The rocky shore of Flowerpot Island.
The boys of summer.
Exploring the Bruce Peninsula National Park.
The diving boat.
Boats crossing in the sun.
The first thing you notice as you approach Tobermory, Ontario, is the islands. They come up on the ferry in quiet way, and then the peninsula appears. The islands are just a preview.
Jutting out into the Georgian Bay of Lake Huron, on the same piece of limestone as Toronto and Niagra Falls, Tobermory is a special place. It’s lifeblood is the Great Lake freshwater that surrounds it, and its flesh is the hard, unforgiving stone it sits upon. There’s no sandy beaches here. No, it’s all stone, either in slabs – big, brutalist shelves of pain – or pebbles.
Someday, a million years from now, there may be sand.
I used my pair of mirrorless cameras, the Fuji X-E1 and Canon EOS M, as a no-fuss way of capturing the place. After all, I was here to explore, not lug a bunch of photography equipment. I had cliffs to climb and trails to hike. The woods called.
So did the boats. Ferries run from the peninsula town to the wild islands out in the bay, and other, smaller boats are all over the place. It’s a place that lives and breathes water. Water is everywhere.
For those of us living around the Great Lakes, this is nothing new. But Tobermory has that lakeside town feel, the kind of place you see up and down the west coast of Michigan, that makes it the perfect vacation spot.
Islands and boats and water and rock: the four true elements of Lake Huron.
The lodge at Tobermory, Ontario, offered a perfect view of Lake Huron and the Georgian Bay off the back patio.
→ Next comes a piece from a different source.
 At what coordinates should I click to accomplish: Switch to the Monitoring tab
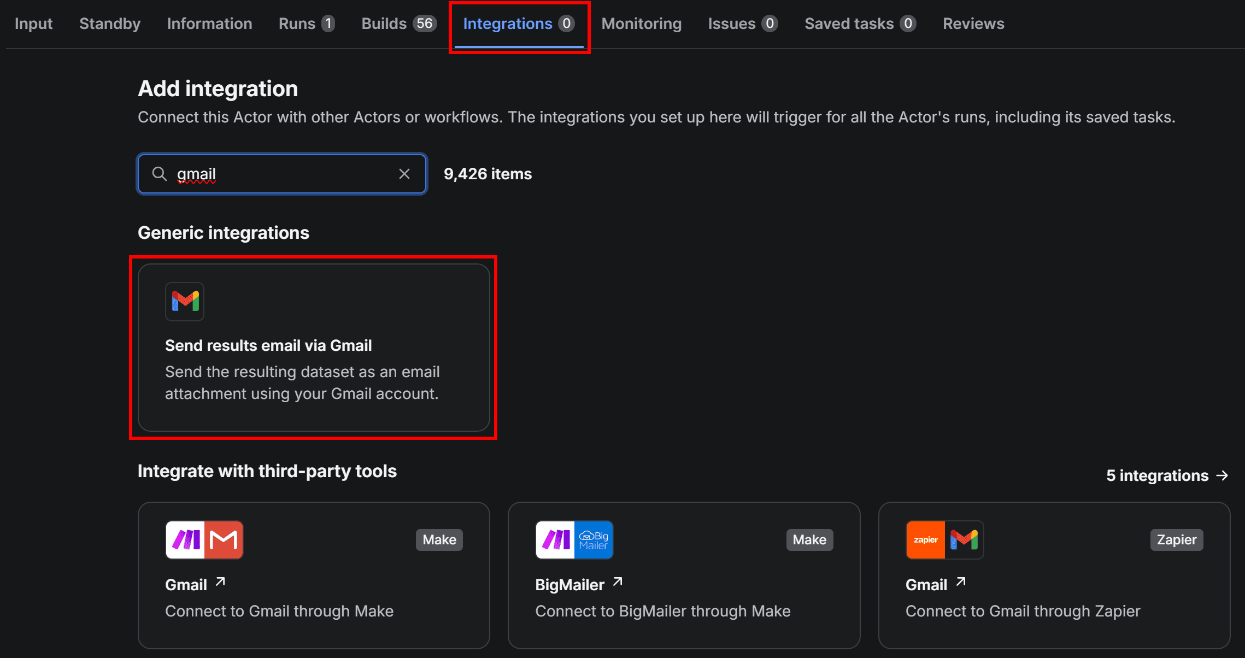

The way the light came into the main sitting room was perfect.
We take the ferry out to the island at a leisurely pace, seeing shipwrecks as we travel in Lake Huron, on a bright and sunny July day.
Things are different up here. There’s no sandy beaches, and the water is a degree or two above freezing. It’s just rock and water and wood. A peninsula jutting into the Georgian Bay, surrounding by little uninhabited rocky islands.
We get to Flowerpot Island, and there are tourists everywhere on the initial beach. Well-dressed Asian ladies and children scrambling over the limestone shore, into the freezing water.
But as you go deeper along the trails, away from the “flowerpots” that named the island, things are quieter. No screaming kids, no well-dressed Asian ladies. It’s just moss and rock and cedar trees.
And little trails of mottled light that reach the forest floor.
It reminded me of one of Tolkien’s forests, full of story. The trees here aren’t nearly as old as Fangorn because their roots can’t get a good grip on the limestone rock, and so they fall. No tree here is ancient.
They are hardy, though, and they grip to life through terrible winters and stiff winds from the lake.
The sunlight reaches the forest floor in patches, highlighting a felled tree here, or a moss-grown rock there. It’s dramatic, and on parts of the island no one ever sees it.
I had a lot of fun stopping at the more lovely light patches to grab a few photos. Shadow and light – the mix was addictive after hiking along the trails, and I had to stay in the back of our group so I didn’t hold anyone up.
It was worth it. The photos have a mystique to them. Places without people often do, and that’s why we go there.